Red Bull's Max Verstappen during practice at the United States Grand Prix in Austin, Texas. The Dutchman finished fourth last year with Toro Rosso in his only other appearance at the Circuit of The Americas.
Red Bull's Max Verstappen during practice at the United States Grand Prix in Austin, Texas. The Dutchman finished fourth last year with Toro Rosso in his only other appearance at the Circuit of The Americas.PHOTO: AGENCE FRANCE-PRESSE

Dutch teen remains unfazed after FIA rules against sudden moves when braking

AUSTIN (Texas) • Max Verstappen will not change his style despite Formula One's governing body outlawing a defensive manoeuvre that the Red Bull youngster has used to keep his rivals behind him.

International Automobile Federation (FIA) race director Charlie Whiting issued a clarification at the United States Grand Prix on Saturday to address moves that some of the drivers have questioned.

It reminded them that cars must not be driven "in a manner which could be potentially dangerous to other drivers" and barred "any abnormal change of direction".

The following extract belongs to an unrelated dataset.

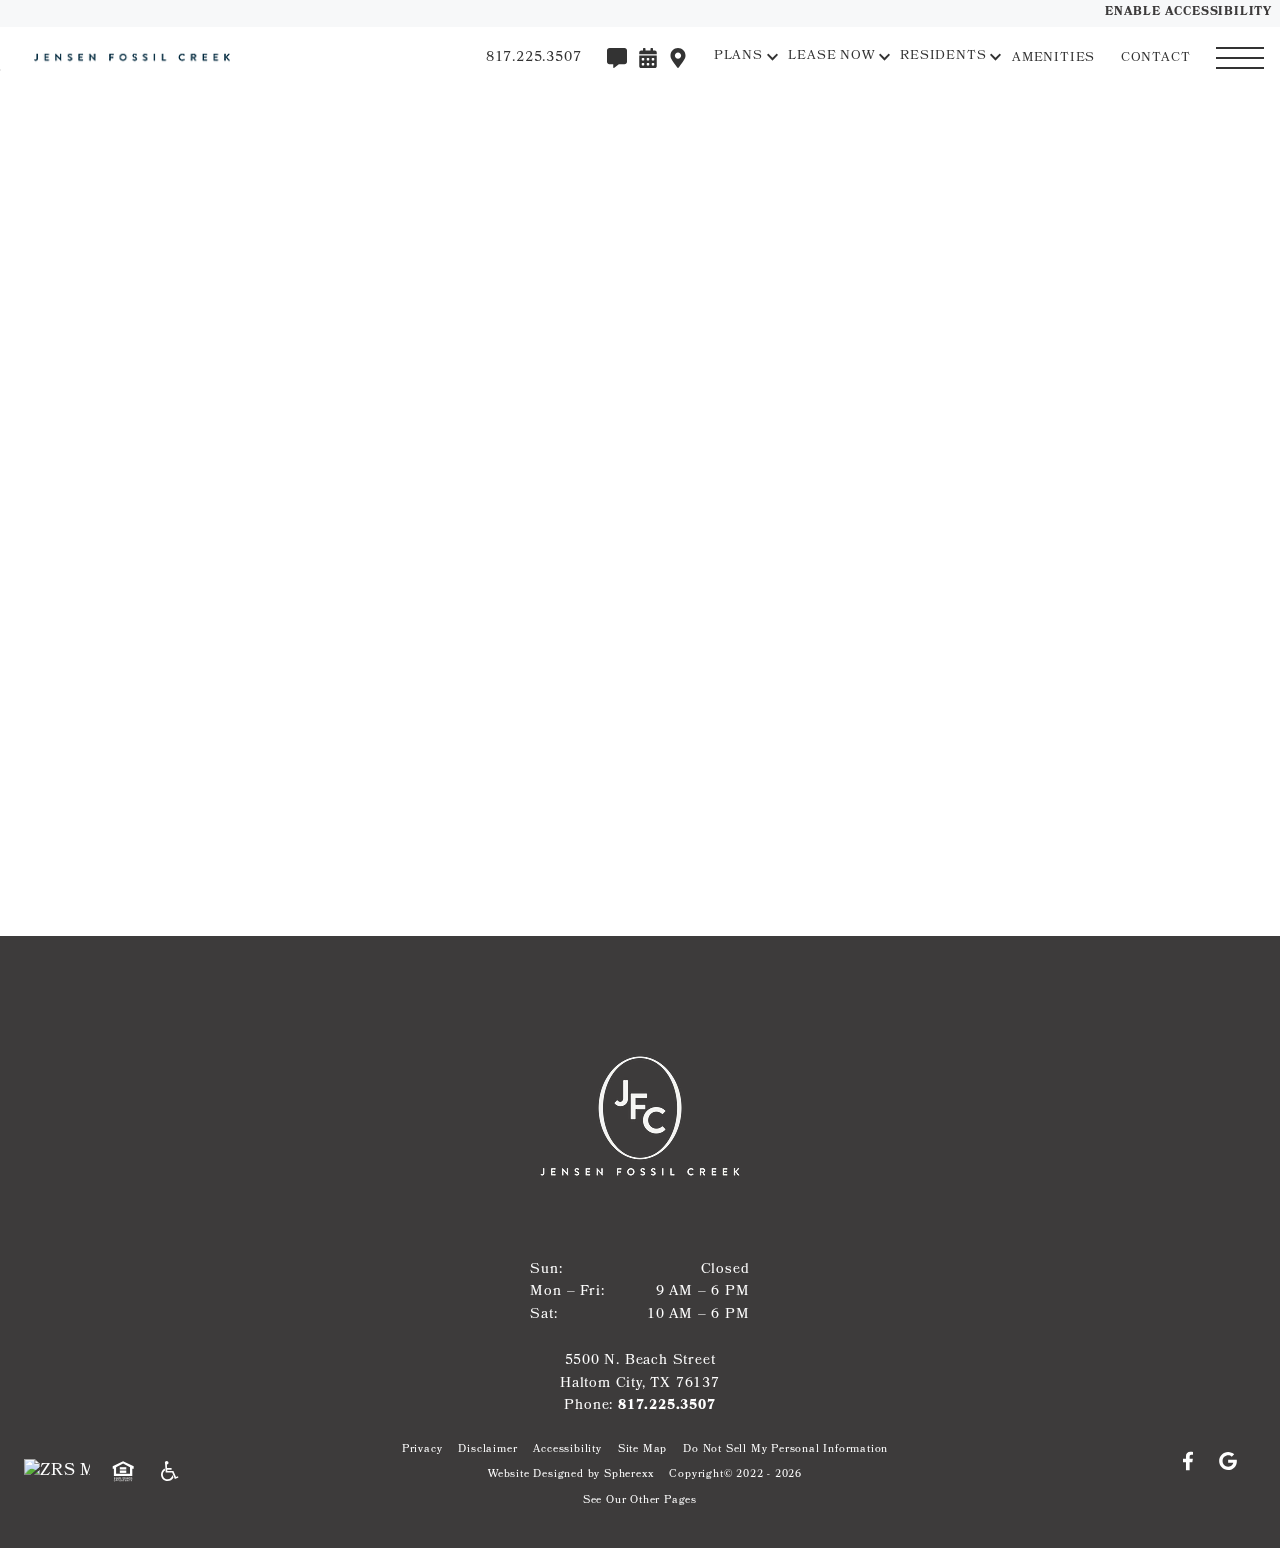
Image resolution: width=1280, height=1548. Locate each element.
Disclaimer (487, 1450)
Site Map (642, 1450)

"With this in mind... any change of direction under braking which results in another driver having to take evasive action will be considered abnormal and hence potentially dangerous to other drivers," the document added. "Any such move will be reported to the stewards."

Verstappen, the sport's new young star and a race winner in Spain in May, has drawn criticism for abrupt moves while braking into a corner as speeding rivals tried to pass him.

Three-time world champion Lewis Hamilton cut a chicane and went down an escape road at Suzuka when that happened, while Ferrari's Kimi Raikkonen has had to take evasive action more than once.

"In the 10 years that I have been in Formula One, there's been the same rule that all us drivers understand and it is only newcomers who have come in and potentially not abided by that," Hamilton said.

"It is about the respect that we have for one another, we're travelling at serious speeds. You commit to your defence but you don't do it (move again) while in braking.

"I think it's great that Charlie has understood the majority of drivers' opinions. The rules have to be very strict and clear because if they say you are allowed to move under braking, everyone would do it and we will all start a new way of driving which is dangerous."

Verstappen agreed the rules had to be obeyed but played down the impact on him.

"I don't think so," said the Dutchman, 19, when asked whether he would have to change his style. "I think it's good to make it more clear what's allowed and what's not.

"So far it said in the rules that you could go to the inside under braking. Now it's not. So we'll see how that's going to affect the racing."

Hamilton grabbed his first pole in five attempts at the Circuit of the Americas on Saturday and admitted later that he was unaware his Mercedes team had worked through the night to deliver a car which carried him through.

The 31-year-old defending champion grabbed the 58th pole of his career, edging out team-mate Nico Rosberg, using a car with a new fuel injection system which was fitted overnight.

The Briton said he had no idea about the repairs carried out by mechanics who worked until 4am to keep his title push on track.

"I just didn't know anything about that," said Hamilton, who was 33 points behind Rosberg before this morning's (Singapore time) race. "I have been focused on my job and working on my preparations."